Once a contract is signed, I rarely hear from the physician until it’s time for partnership. However, recently I worked with a nice physician (“Dr. Green”), who moved his family across the country to Florida in order to join a busy solo physician eager to expand his practice.
Last week Dr. Green called to inform me he had been terminated on the six-month anniversary of his start date. What went wrong? Dr. Green was not sure. His employer had not provided any formal reason when he provided notice of termination without cause. I peppered my client with questions: Were patients happy with you? Were you busy? Did you have clinical issues? Dr. Green reported that everything was going well, patients liked him very much and there had been no complications with any procedures or services he provided. The practice remained busy and Dr. Green’s collections were good.
In pressing Dr. Green further, he revealed that his employer had seemed annoyed when Dr. Green asked questions or sought guidance and had mumbled to him “you need to go back to training” when he issued the notice of termination. Dr. Green was understandably upset by this comment — his clinical skills were good so to what was his employer referring? Efforts to seek clarification on the reason for termination went unanswered and the employer further refused to provide a letter Dr. Green could present to new groups in his job search.
Dr. Green and I were both angry and frustrated with his employer. Had he forgotten what it was like to be a new physician starting his first job? Did he not realize his actions could permanently impact the life and career of this young physician?
Luckily, Dr. Green negotiated a deal with a specialty group in the same city who both knew and spoke with his employer. The group was able to determine that the reason for Dr. Green’s termination was simply the employer’s dislike of working with a new physician who asked questions and looked to him for guidance. He provided no other reason for the termination. To their credit, the new group was appalled by the employer’s response, since the group has mentored young physicians effectively through the years and understands the process involved.
With any new physician, there will always be a period of transition. As good as a physician’s clinical skills may be, there is more to being a good physician than how well one performs a procedure or interprets a test. Young doctors need to be mentored by more senior physicians, whether it’s answering questions on how to interact with patients when sharing bad news, how to market the employer to referral sources, or even how to interact with particular physicians and medical staff. New physicians are not only young clinicians, they are also young people, and regular feedback on professional and personal choices and openness to answering questions are what a physician out of training needs, whether or not the mentor process is “formal.” An employer who is unwilling to make herself available, does a disservice to that new physician just starting out in their life and career.

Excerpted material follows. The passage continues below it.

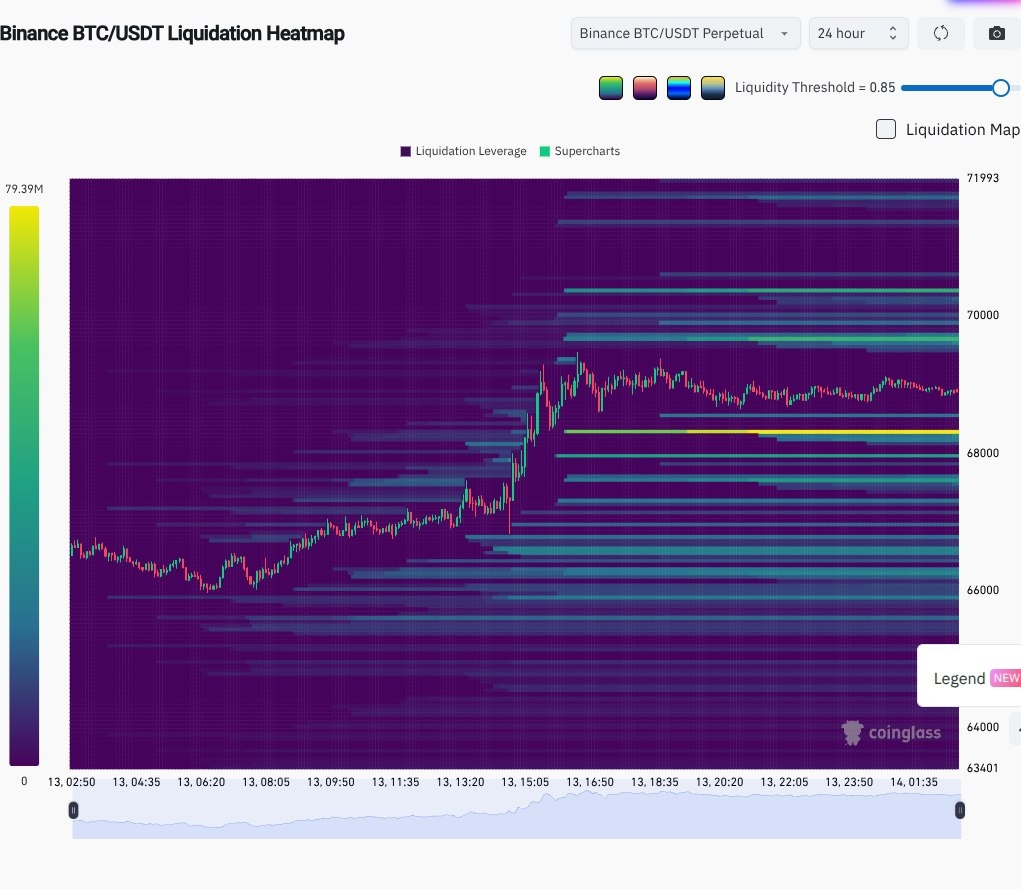1021x889 pixels.
Task: Click the camera screenshot icon
Action: point(996,33)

Employment agreements rarely outline the process of review and guidance for new physicians and instead focus on tail policies, restrictive covenants, and grounds for termination. In Dr. Green’s new contract we focused on those provisions, but we also insisted on additional language that assured Dr. Green would receive feedback on his performance. His new employer is sensitive of Dr. Green’s concerns and his job is going well although, understandably, Dr. Green is a shy about seeking counsel from his colleagues.
Being a mentor is a role a physician plays every day. Attitudes towards patients, compliance, and professionalism are all cues absorbed by young, impressionable doctors. To have the best healthcare providers (however that’s measured), we need to make sure physicians do a good job in their role as mentors, whether it’s a function they take on willingly or not.